**WORK INSTRUCTION**. Beginning with the line that holds "Check the third row selection box", copy each line to the end of the records exactly, except the pictures.

### PROVIDED RECORDS

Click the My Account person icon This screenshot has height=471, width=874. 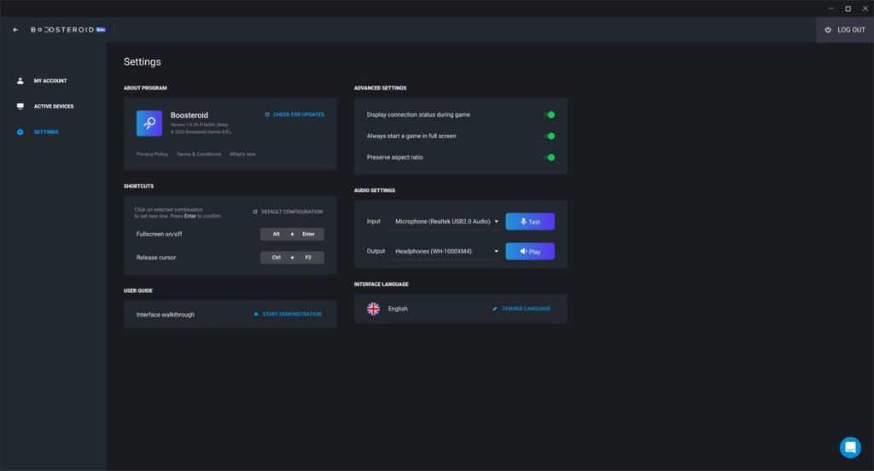coord(20,81)
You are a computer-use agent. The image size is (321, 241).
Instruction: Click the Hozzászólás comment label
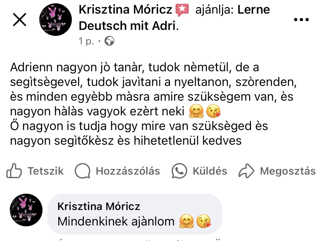pos(128,171)
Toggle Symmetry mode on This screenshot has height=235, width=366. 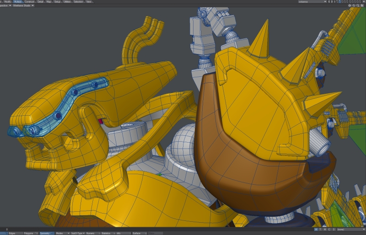tap(46, 233)
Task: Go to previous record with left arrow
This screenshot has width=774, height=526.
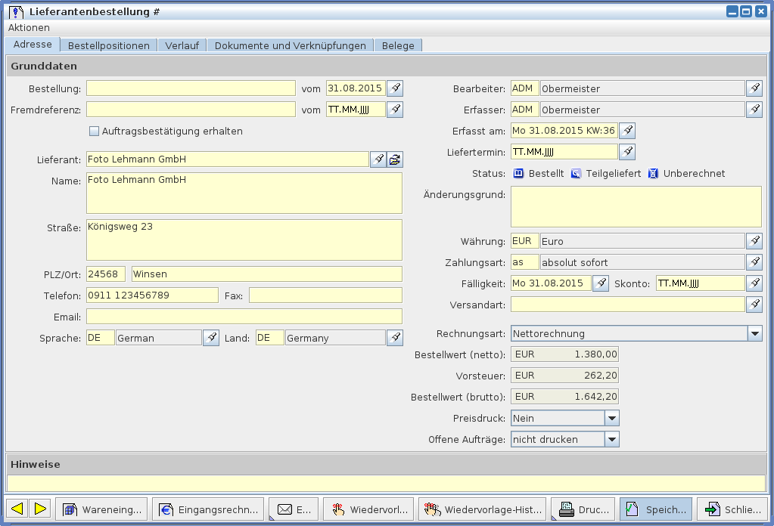Action: pos(17,509)
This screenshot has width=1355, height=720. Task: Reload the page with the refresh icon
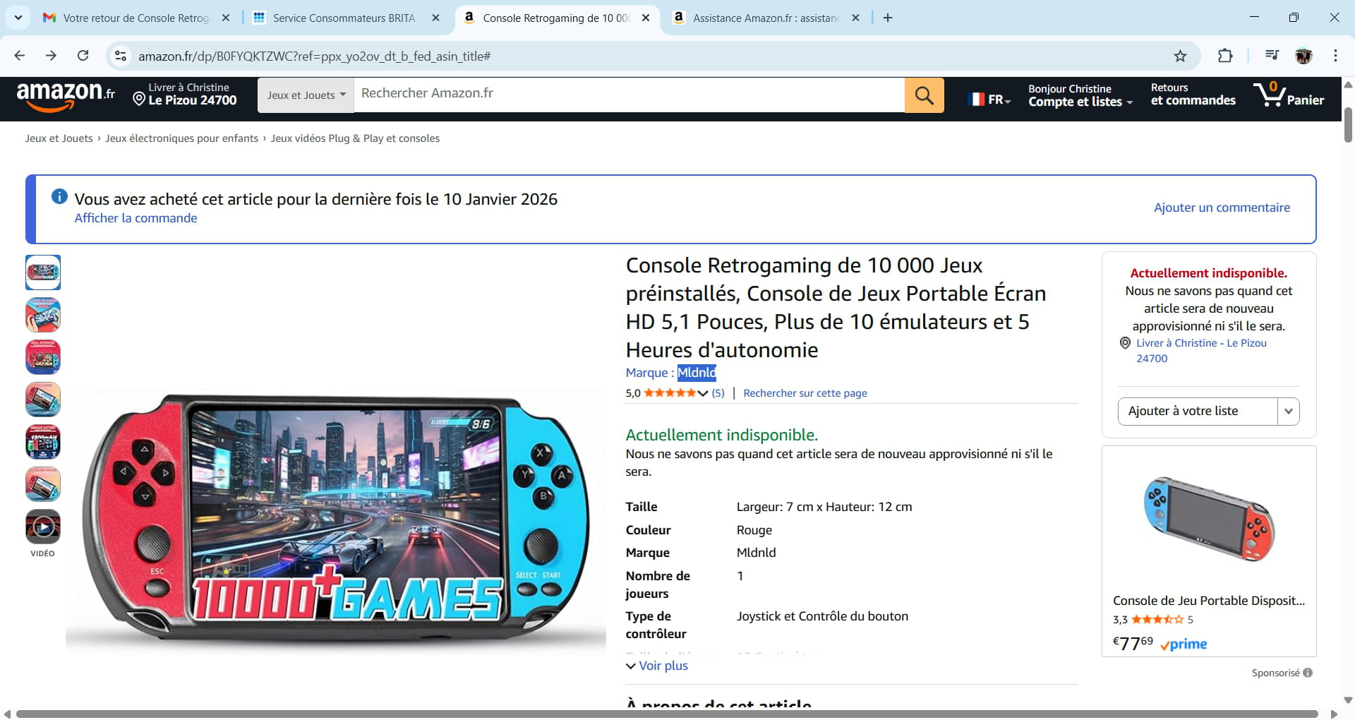[83, 56]
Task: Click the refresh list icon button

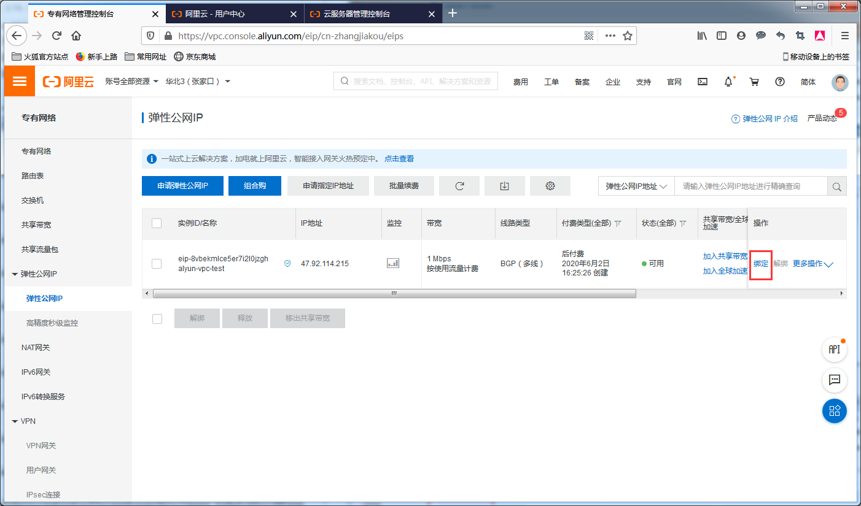Action: [459, 186]
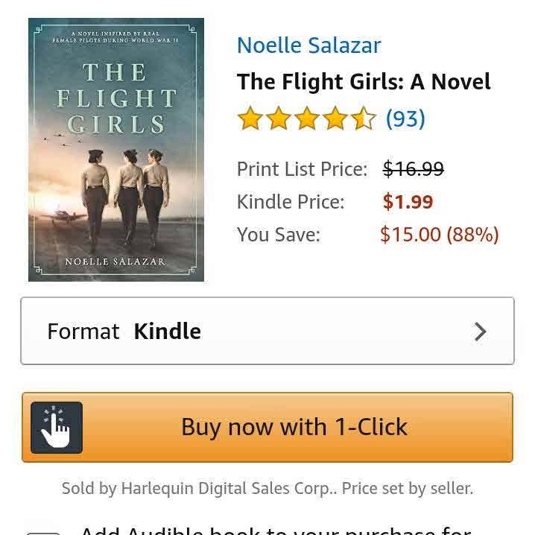Screen dimensions: 535x535
Task: Click the $1.99 Kindle price
Action: tap(408, 202)
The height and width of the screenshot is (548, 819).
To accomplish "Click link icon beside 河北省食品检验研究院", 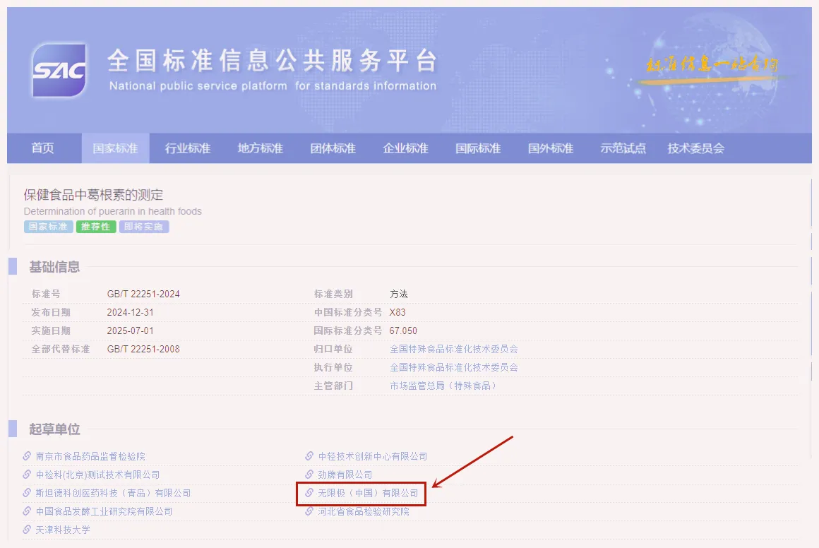I will pos(309,511).
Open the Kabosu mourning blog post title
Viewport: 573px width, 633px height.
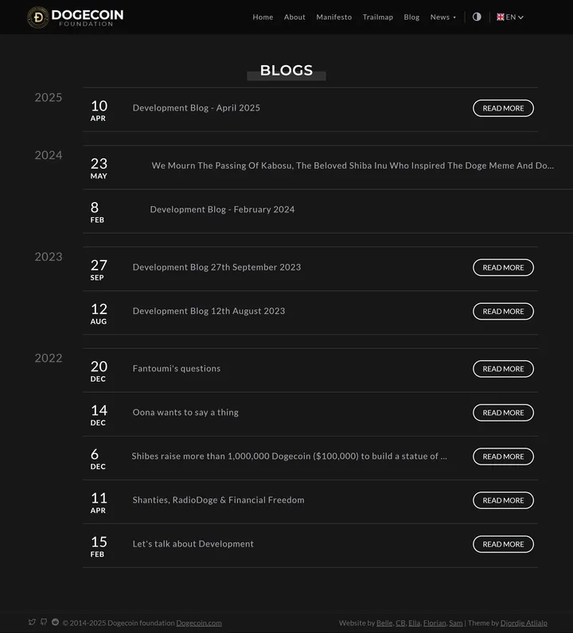click(x=352, y=166)
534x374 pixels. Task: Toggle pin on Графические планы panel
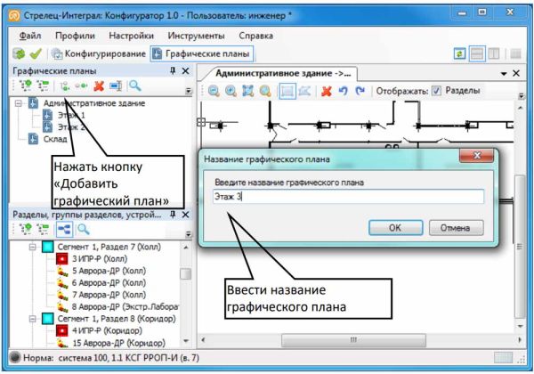(171, 70)
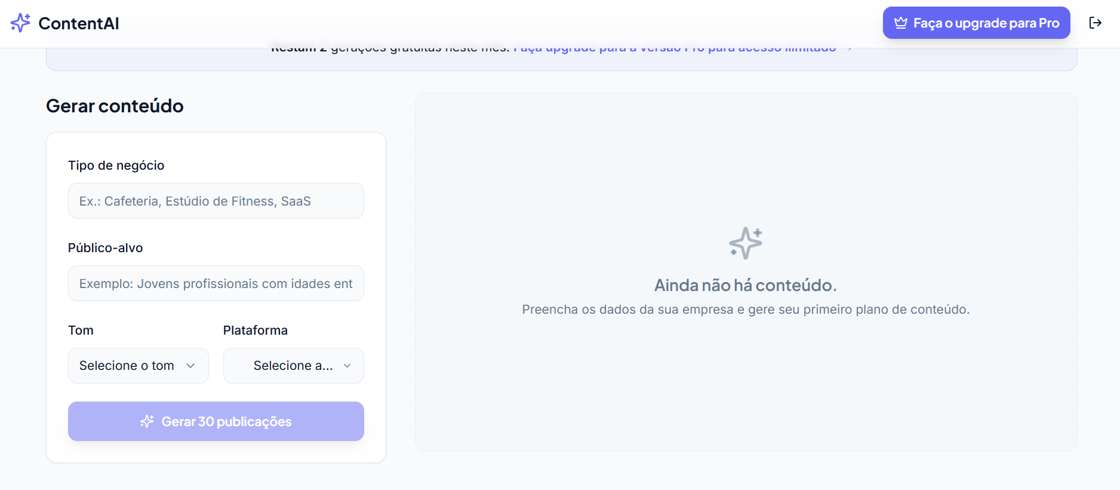Click Gerar 30 publicações button
The image size is (1120, 490).
click(x=216, y=421)
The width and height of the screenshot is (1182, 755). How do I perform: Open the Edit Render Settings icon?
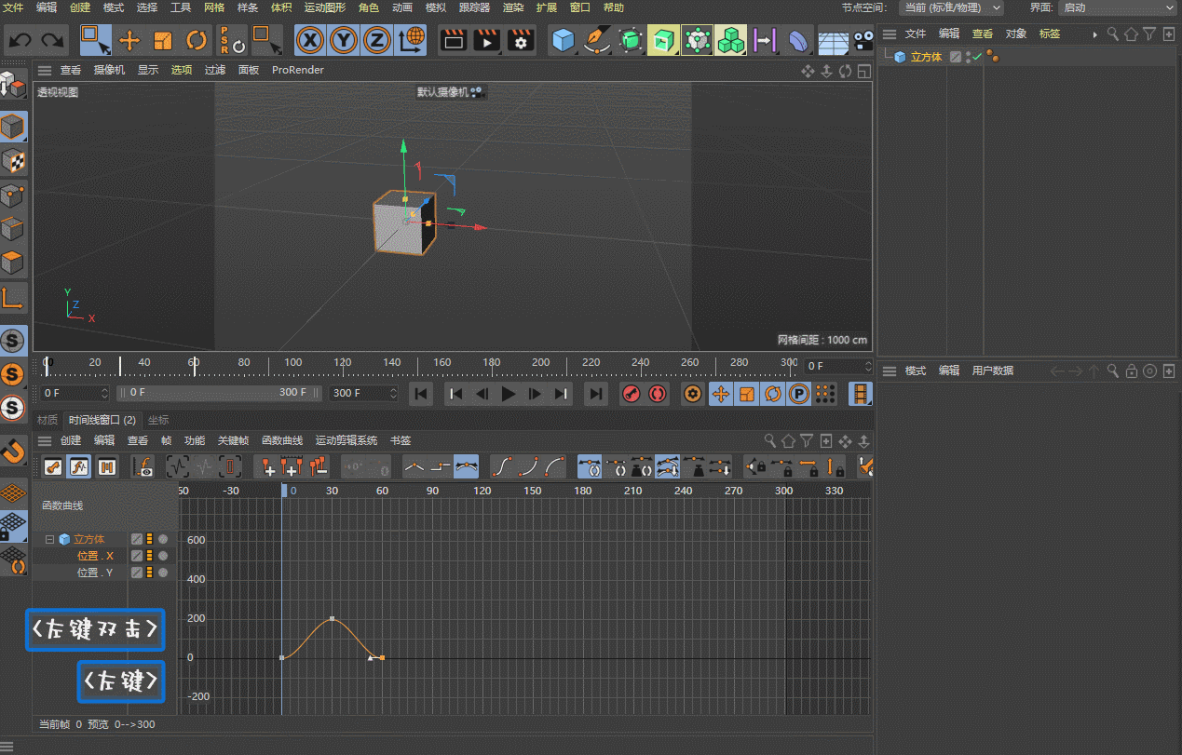521,41
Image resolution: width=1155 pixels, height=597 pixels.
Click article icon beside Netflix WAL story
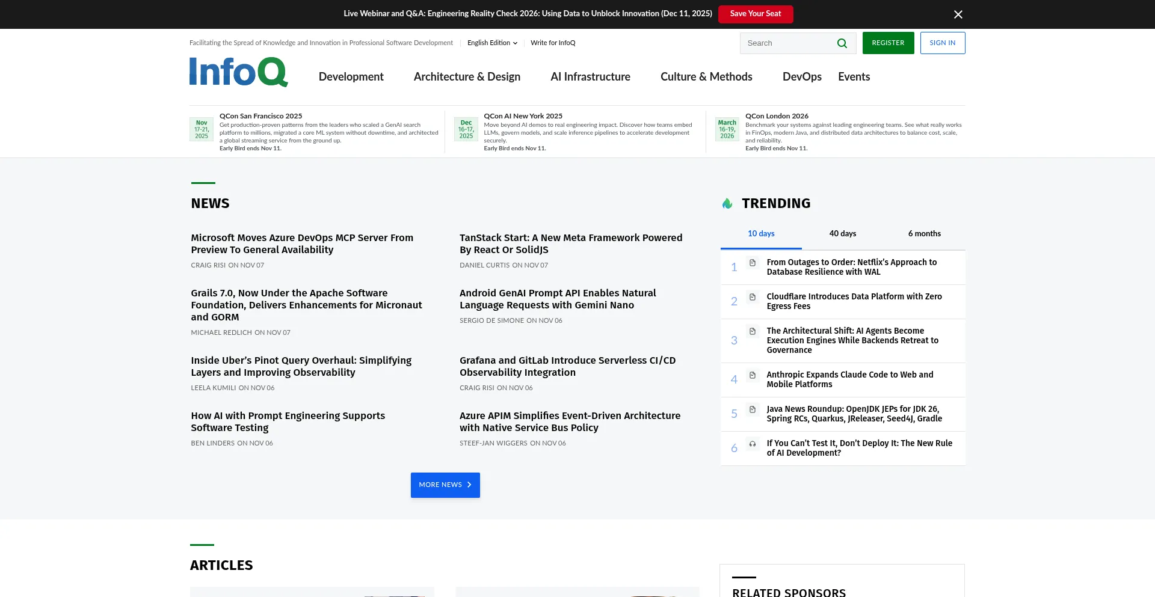[752, 263]
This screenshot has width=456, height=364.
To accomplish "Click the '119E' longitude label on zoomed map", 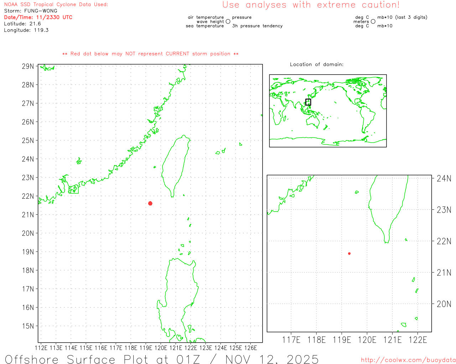I will tap(342, 340).
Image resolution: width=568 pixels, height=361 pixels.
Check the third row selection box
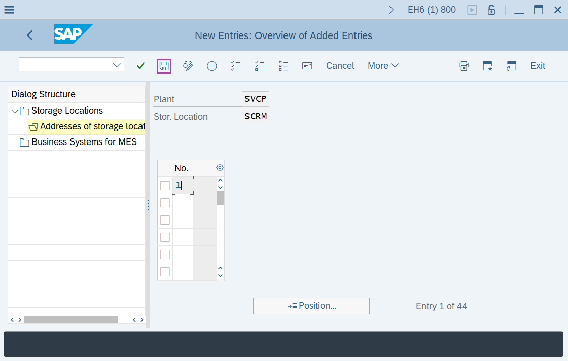165,220
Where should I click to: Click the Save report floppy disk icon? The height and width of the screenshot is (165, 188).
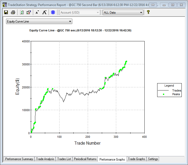click(x=6, y=12)
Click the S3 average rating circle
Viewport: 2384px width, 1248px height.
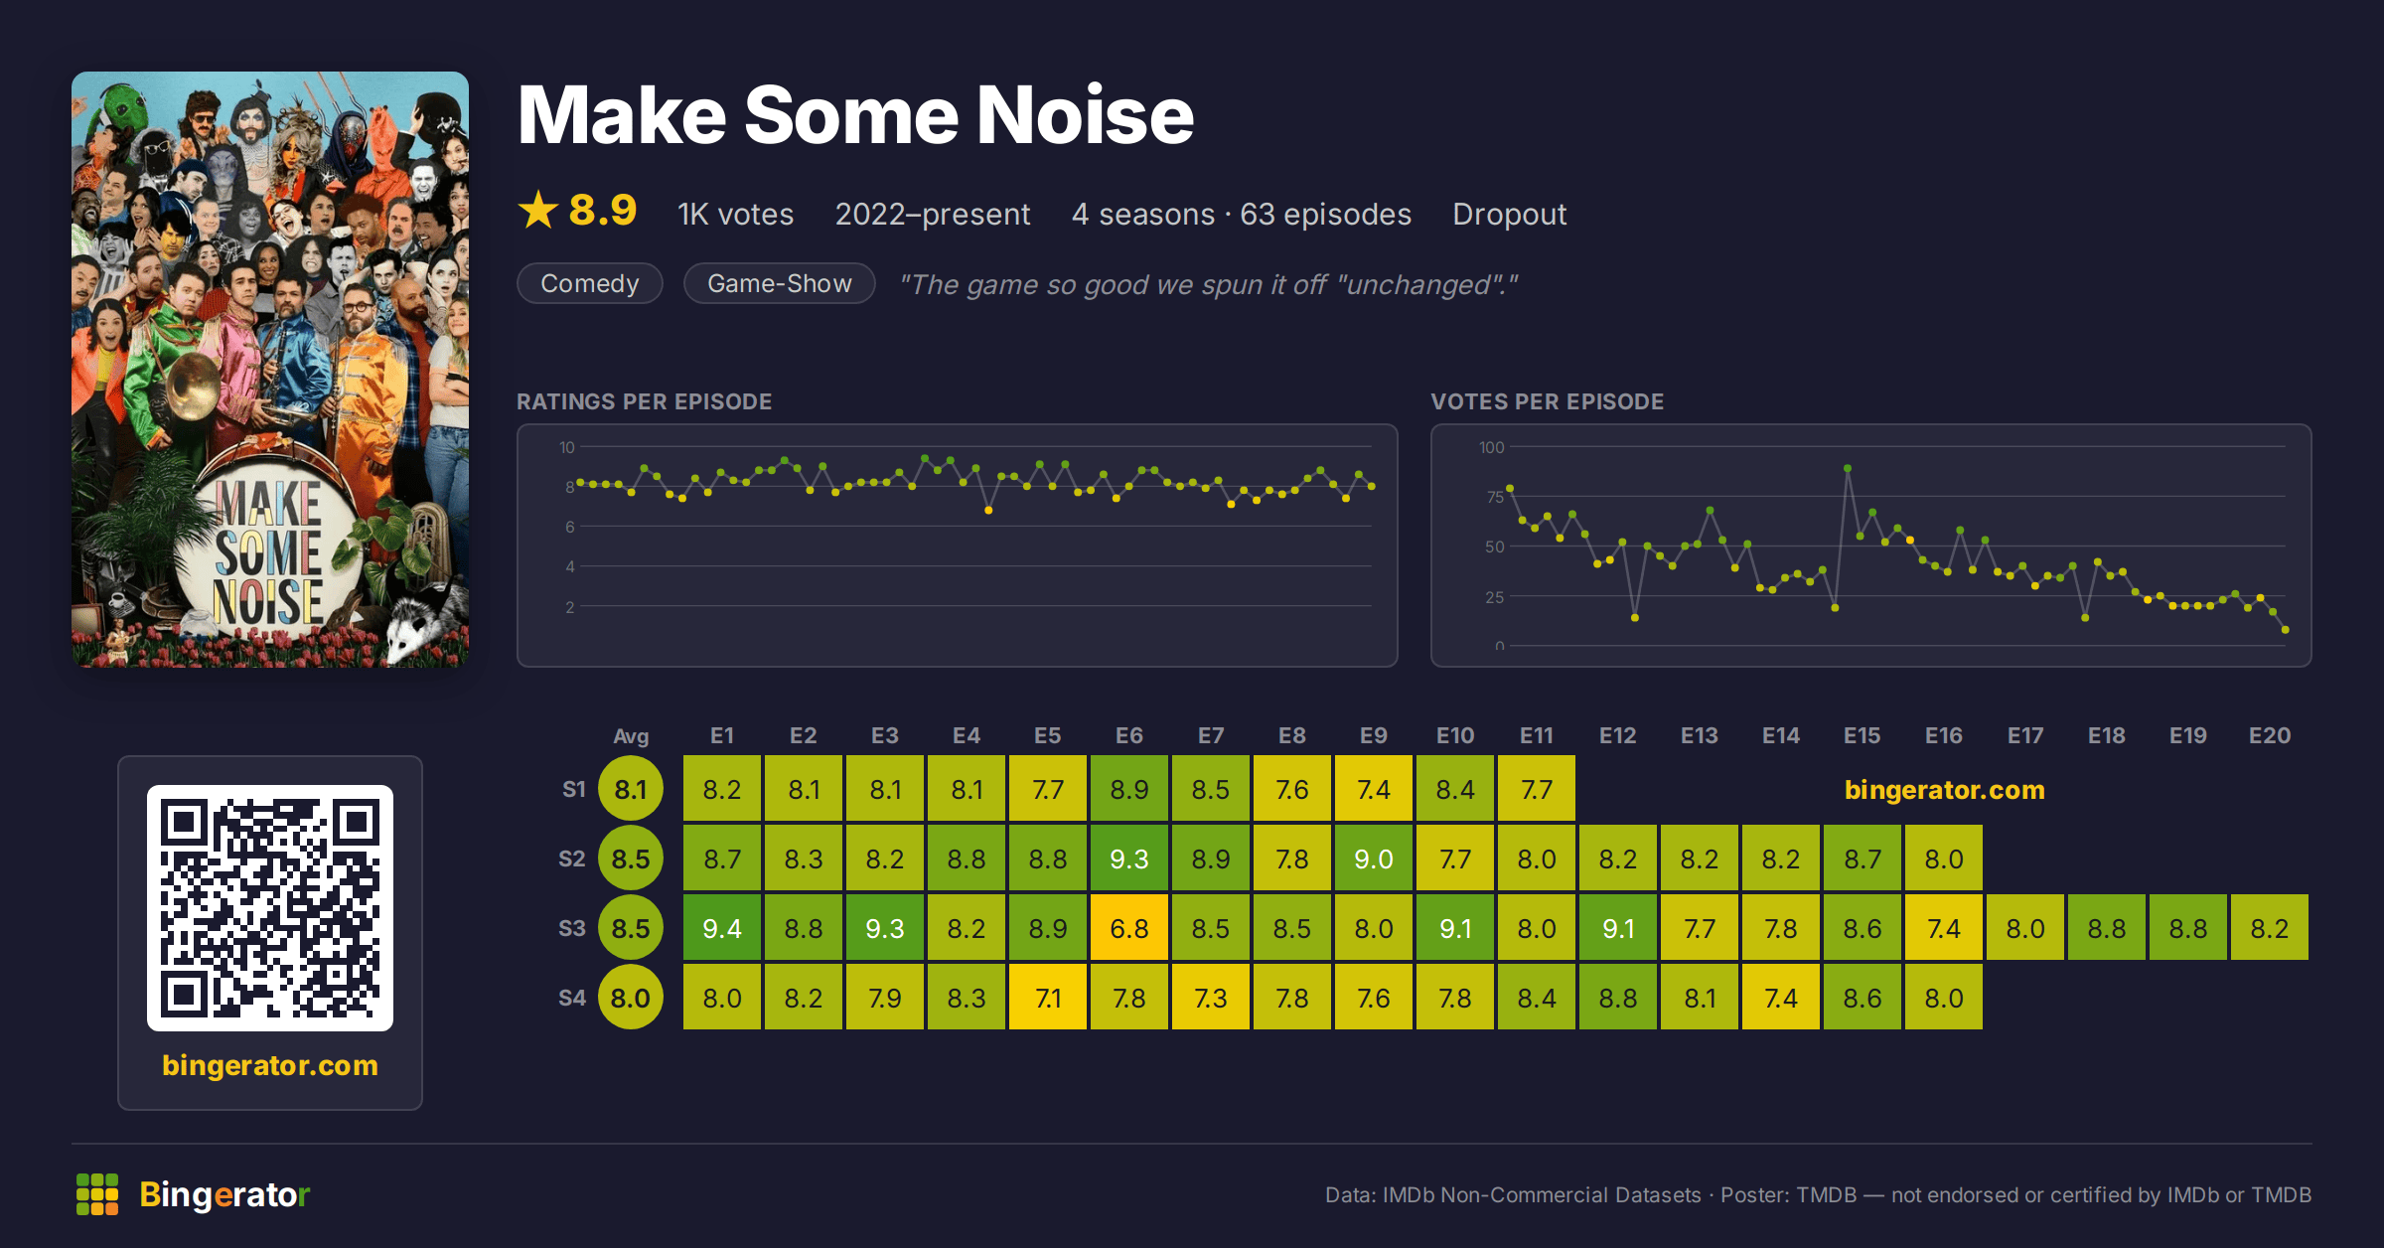pyautogui.click(x=631, y=928)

######

**EXERCISE RESULT**.
Check the third row selection box
165,220
Where should I click to: Click the Save report floppy disk icon? The height and width of the screenshot is (165, 188).
click(x=6, y=12)
Click the S3 average rating circle
Viewport: 2384px width, 1248px height.
pyautogui.click(x=631, y=928)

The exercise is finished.